# WHAT IS ASKED
1: Answer these questions about the passage on backward classes among minorities:
(a) How many terms of reference did the commission have in all?
(b) Under which act are communities notified as "minorities" by executive action?
(c) On what does the passage say the uniform criteria for identifying the backward should be based?
2: Can you write the next part of the passage on backward classes among minorities, starting after its last sentence?

## begin PASSAGE GIVEN

16. We now proceed to list the concrete recommendations we would like to make to answer each of the commission’s terms of reference – three original and a fourth one added later.

Term of reference No. I
Criteria for identifying socially and economically backward classes among the religious and linguistic minorities

16.1.1. In our considered opinion, the ultimate goal should be the evolution of a uniform pattern of criteria for identifying the backward, which should be based only on the educational and economic status of people and not on their caste or religion, and its application equally to all sections of citizens irrespective of their caste or religion. And we do suggest that overall efforts should be directed towards gradually leading the nation to that goal.

16.1.2. We however do understand that achievement of that ultimate goal will take a long time, as it would obviously require building public opinion and procuring national consensus in its favour as also a strong political will for translating it into concrete action. We are therefore recommending some other measures to be adopted now, pending the possible achievement of what we have called the ultimate goal.

16.1.3. The measures recommended by us will in our opinion pave the way for achieving the aforestated ultimate goal in future on the one hand while ensuring on the other hand a faithful compliance at present with the constitutional directives of social, economic and political justice and equality of status and opportunity as proclaimed by the preamble to the Constitution and detailed in its provisions on fundamental rights.

Religious minorities

16.1.4. We wish to clarify at the outset that whatever recommendations of a general nature (for all minorities) we are making here are not only for the communities notified as “minorities” by executive action under the National Commission for Minorities Act 1992 but for all religious minorities – large or small – including the Hindus in the union territory of Lakshadweep and the states of Jammu and Kashmir, Meghalaya, Mizoram, Nagaland and Punjab.

16.1.5. We recommend that in the matter of criteria for identifying backward classes there should be absolutely no discrimination whatsoever between the majority community and the minorities; and therefore the criteria now applied for this purpose to the majority community – whatever that criteria may be – must be unreservedly applied also to all the minorities.

16.1.6. As a natural corollary to the aforesaid recommendation we recommend that all those classes, sections and groups among the minorities should be treated as backward whose counterparts in the majority community are regarded as backward under the present scheme of
things.

16.1.7. We further recommend that all those classes, sections and groups among the various minorities as are generally regarded as ‘inferior’ within the social strata and societal system of those communities – whether called ‘zat’ or known by any other synonymous expression – should be treated as backward.

## end PASSAGE GIVEN
## begin GIVEN INFORMATION

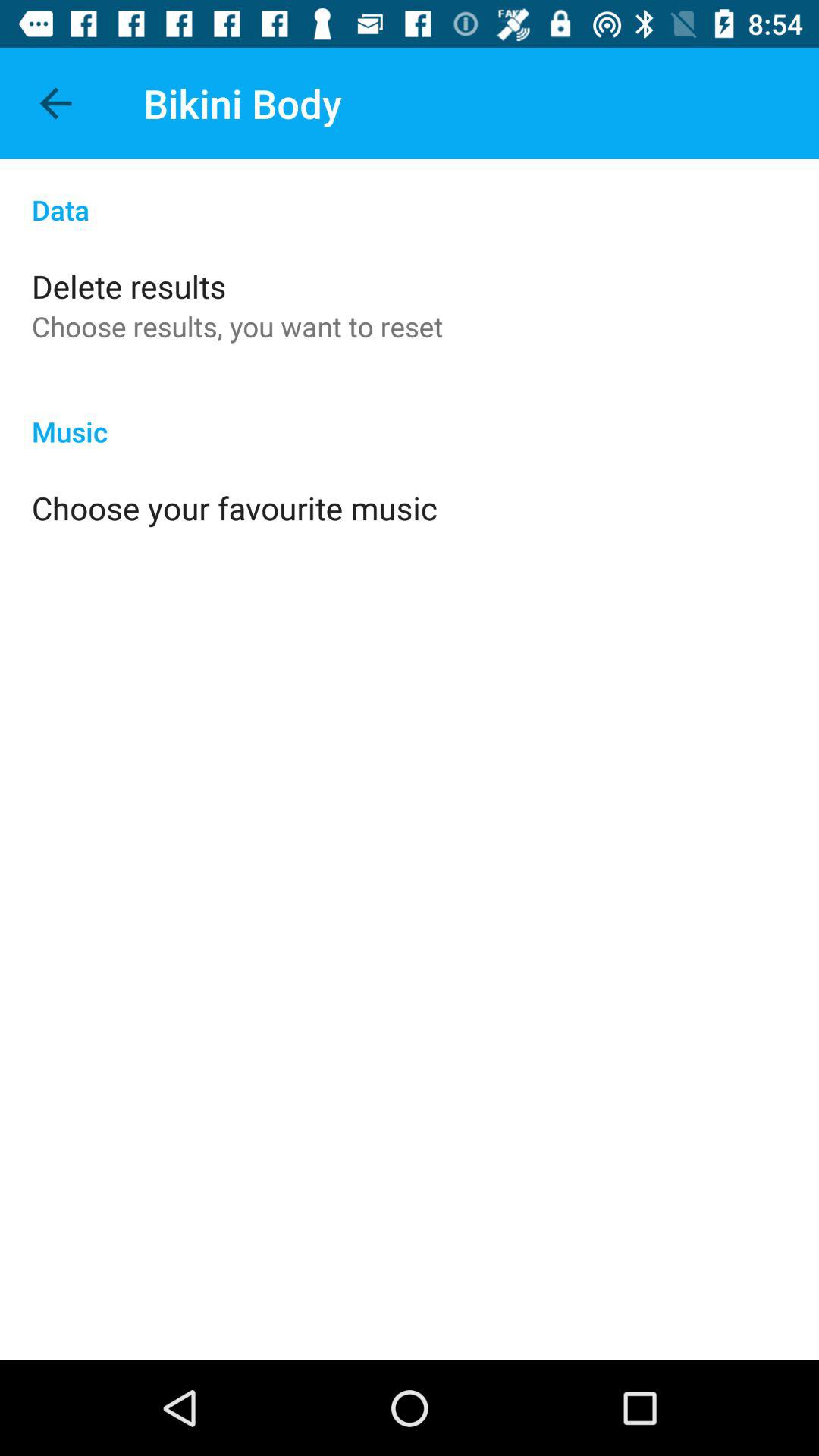
jump until choose your favourite (234, 507)
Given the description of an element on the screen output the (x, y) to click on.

## end GIVEN INFORMATION

# ANSWERS BY TASK
1:
(a) Four: three original and a fourth added later.
(b) The National Commission for Minorities Act 1992.
(c) Only on the educational and economic status of people, not on their caste or religion.

2:
16.1.8. To be more specific, we recommend that all those social and vocational groups among the minorities who but for their religious identity would have been covered by the present net of scheduled castes should be unquestionably treated as socially backward irrespective of whether the religion of those other communities recognises the caste system or not.

16.1.9. We also recommend that those groups among the minorities whose counterparts in the majority community are at present covered by the net of scheduled tribes should also be included in that net; and also, more specifically, members of the minority communities living in any tribal area from pre-independence days should be so included irrespective of their ethnic characteristics.

Linguistic minorities

16.1.10. In our opinion, the concept of ‘backwardness’ is to be confined in its application to religious minorities, as it has no relevance for the linguistic minorities. The latter may be facing some other problems like discrimination and denial of constitutional rights in practice but no linguistic group may be regarded as backward by itself. We are not therefore recommending any criterion for identifying ‘socially and economically backward classes’ among the linguistic minorities.
16.1.11. We are, of course, conscious of the fact that those linguistic minority groups who keep their education restricted to their own language are often handicapped in the matter of competing with others in respect of educational development and economic advancement. To address this problem, we are recommending some specific welfare measures but would not like to identify language as one of the criteria for identifying backward classes among the people.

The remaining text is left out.